La vie n’est pas cloisonnée

Durant les deux premiers jours d’audience, les procureurs financiers et les juges de la 32e chambre du tribunal correctionnel ont confronté Christian Favier et Frédéric Houx aux conditions d’embauche de la trentaine de collaborateurs d’élus, à leurs missions et à leurs liens hiérarchiques. Contrairement aux collaborateurs de cabinet qui sont librement choisis par le président du conseil départemental pour l’épauler dans ses décisions politiques pour la durée de son mandat, les collaborateurs d’élus sont des fonctionnaires employés à des fonctions support. Dans les faits, les agents administratifs participent à la prise de décision politique puisqu’ils nourrissent la réflexion des élus de grâce à leur expertise. Pour les avocats de Christian Favier, les collaborateurs d’élu du conseil départemental du Val-de-Marne étaient des agents administratifs comme n’importe quels autrse et se distinguaient ainsi des collaborateurs de cabinet. “Parce qu’il s’agissait de démontrer que ces emplois de la questure étaient des emplois de cabinet, les gendarmes se sont échinés, épuisés à comparer ces deux missions. Mais, il faut bien comprendre que cette mission est impossible parce que l’article 5 de la loi de 1987 précise que les missions du collaborateur de cabinet sont libres. Comment voulez-vous comparer quelques chose avec un référentiel qui n’existe pas? Il faut faire l’inverse, comparer les missions et fonctions des agents de la questure avec celles d’un agent administratif“, a expliqué Matthieu Hénon, leur avocat. “Si l’on saisit 4 ans de vos mails, est-ce que dedans, vous êtes sûr qu’il n’y a pas un peu de privé, parler de politique, souhaiter un bon anniversaire à un élu. On ne peut pas en déduire que vous êtes un membre du cabinet. C’est ce qu’ont fait les gendarmes. Ils ont picoré. La vie n’est pas cloisonnée. (…) J’attire l’attention du tribunal parce que l’on a un bruit de fond dans ce procès, celui du – tous pourris – il prépare l’arrivée des extrêmes. A force, de tordre le droit pour trouver les moyens de poursuivre deux honnêtes hommes, des règles du code pénal, des élus, vous ne rendez pas service à la République. Je veux que vous soyez intolérants pour ceux qui volent l’argent public, pour ceux qui se servent mais les honnêtes gens, ceux qui respectent la loi, on ne peut pas les déferrer devant ce tribunal”, a ajouté Didier Seban.

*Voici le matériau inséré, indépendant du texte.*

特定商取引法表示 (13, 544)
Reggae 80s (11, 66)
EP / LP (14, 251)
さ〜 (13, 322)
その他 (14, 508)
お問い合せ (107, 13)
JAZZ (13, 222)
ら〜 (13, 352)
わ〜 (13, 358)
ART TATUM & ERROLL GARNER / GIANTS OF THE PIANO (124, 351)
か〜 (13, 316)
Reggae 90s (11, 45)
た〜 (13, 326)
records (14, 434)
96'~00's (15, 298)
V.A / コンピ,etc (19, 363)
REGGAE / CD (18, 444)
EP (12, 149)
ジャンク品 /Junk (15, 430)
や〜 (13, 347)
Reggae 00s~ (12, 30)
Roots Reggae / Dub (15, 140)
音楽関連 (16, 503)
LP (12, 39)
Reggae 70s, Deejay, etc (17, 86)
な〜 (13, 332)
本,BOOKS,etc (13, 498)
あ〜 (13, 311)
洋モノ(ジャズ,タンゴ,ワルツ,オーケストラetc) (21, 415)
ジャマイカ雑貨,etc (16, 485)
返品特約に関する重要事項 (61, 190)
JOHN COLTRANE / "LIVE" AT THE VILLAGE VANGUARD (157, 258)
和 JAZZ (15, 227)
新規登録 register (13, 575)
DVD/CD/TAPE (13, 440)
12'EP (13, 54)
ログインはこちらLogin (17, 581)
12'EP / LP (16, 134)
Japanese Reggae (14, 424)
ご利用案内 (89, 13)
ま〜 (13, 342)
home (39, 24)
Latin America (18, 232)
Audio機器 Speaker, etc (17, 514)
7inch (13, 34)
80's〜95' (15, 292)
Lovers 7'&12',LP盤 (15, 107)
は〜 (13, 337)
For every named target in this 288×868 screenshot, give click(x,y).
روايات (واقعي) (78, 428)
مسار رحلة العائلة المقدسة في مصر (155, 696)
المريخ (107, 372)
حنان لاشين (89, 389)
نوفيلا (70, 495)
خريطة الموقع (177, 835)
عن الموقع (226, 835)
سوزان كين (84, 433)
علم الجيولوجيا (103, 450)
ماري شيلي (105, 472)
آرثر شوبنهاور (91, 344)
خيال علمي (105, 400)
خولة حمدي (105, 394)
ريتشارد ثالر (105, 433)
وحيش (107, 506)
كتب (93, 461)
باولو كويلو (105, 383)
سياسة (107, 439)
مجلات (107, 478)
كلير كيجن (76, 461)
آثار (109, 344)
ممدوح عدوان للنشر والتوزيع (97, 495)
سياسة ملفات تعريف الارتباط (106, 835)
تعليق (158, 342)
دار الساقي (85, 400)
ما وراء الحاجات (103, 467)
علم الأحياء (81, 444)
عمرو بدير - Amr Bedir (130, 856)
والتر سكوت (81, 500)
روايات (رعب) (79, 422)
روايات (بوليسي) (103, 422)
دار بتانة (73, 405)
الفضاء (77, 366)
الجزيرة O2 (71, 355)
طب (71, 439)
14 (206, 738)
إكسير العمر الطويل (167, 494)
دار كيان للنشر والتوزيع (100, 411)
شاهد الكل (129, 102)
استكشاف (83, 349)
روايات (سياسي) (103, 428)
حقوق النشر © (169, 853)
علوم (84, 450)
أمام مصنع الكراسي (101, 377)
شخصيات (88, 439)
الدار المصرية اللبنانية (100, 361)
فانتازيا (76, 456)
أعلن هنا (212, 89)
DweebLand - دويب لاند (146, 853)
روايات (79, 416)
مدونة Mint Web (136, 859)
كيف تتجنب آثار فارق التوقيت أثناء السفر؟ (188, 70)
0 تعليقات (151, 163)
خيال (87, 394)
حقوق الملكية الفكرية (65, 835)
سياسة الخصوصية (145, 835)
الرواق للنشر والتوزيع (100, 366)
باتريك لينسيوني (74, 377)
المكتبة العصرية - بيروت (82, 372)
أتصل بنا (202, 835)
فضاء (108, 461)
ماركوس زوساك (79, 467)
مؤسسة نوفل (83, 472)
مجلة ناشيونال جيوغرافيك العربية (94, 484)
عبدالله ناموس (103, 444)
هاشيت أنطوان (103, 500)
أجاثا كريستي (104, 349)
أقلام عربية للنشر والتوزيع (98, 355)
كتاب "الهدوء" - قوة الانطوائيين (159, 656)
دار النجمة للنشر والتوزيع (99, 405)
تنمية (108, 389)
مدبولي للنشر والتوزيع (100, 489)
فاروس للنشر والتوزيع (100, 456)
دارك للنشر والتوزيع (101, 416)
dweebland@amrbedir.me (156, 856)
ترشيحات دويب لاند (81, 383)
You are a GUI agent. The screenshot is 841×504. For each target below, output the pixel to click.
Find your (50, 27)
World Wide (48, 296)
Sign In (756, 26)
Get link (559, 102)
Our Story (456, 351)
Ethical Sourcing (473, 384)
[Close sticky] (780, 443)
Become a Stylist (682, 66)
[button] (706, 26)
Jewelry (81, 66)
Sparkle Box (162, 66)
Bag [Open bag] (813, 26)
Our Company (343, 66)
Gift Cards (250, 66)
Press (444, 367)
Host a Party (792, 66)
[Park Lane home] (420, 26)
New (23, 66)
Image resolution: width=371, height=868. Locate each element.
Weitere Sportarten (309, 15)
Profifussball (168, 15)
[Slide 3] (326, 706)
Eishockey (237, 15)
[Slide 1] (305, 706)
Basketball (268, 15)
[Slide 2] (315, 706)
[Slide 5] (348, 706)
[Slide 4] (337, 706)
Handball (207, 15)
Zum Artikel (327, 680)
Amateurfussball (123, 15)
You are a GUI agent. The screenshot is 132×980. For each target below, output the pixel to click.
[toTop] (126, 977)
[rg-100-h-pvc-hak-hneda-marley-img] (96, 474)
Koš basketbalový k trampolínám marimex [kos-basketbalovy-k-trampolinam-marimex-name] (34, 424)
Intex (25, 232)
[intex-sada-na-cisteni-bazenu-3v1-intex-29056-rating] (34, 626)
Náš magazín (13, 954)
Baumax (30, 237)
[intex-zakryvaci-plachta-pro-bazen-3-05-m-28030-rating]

La Cour des comptes s’intéresse à d’autres collectivités

Depuis 2018 et l’ouverture de l’enquête préliminaire pour détournement de fonds publics au sujet des collaborateurs d’élus en Val-de-Marne, la Cour des Comptes s’intéresse à d’autres collectivités. Le conseil régional d’Île-de-France et d’Auvergne-Rhône-Alpes sont notamment dans le collimateur de la justice et scrutent avec attention l’issue de ce premier procès pénal. L’avocat Didier Seban en a fait usage dans sa plaidoirie. “Dans le cadre de ses missions de contrôle, la Cour des Comptes s’intéresse désormais à ces emplois. Elle a mené des contrôles sur tout un tas de collectivités. Et on lit dans la presse que le parquet poursuivrait ses investigations sur les régions Île-de-France et Auvergne-Rhône-Alpes. On comprend l’intérêt du parquet, une ancienne candidate à la présidence de la République et un futur candidat. Ça vaut le coup de venir appuyer sur le Val-de-Marne pour essayer de créer une jurisprudence !”.

Le jugement a été mis en délibéré jusqu’au 23 mars.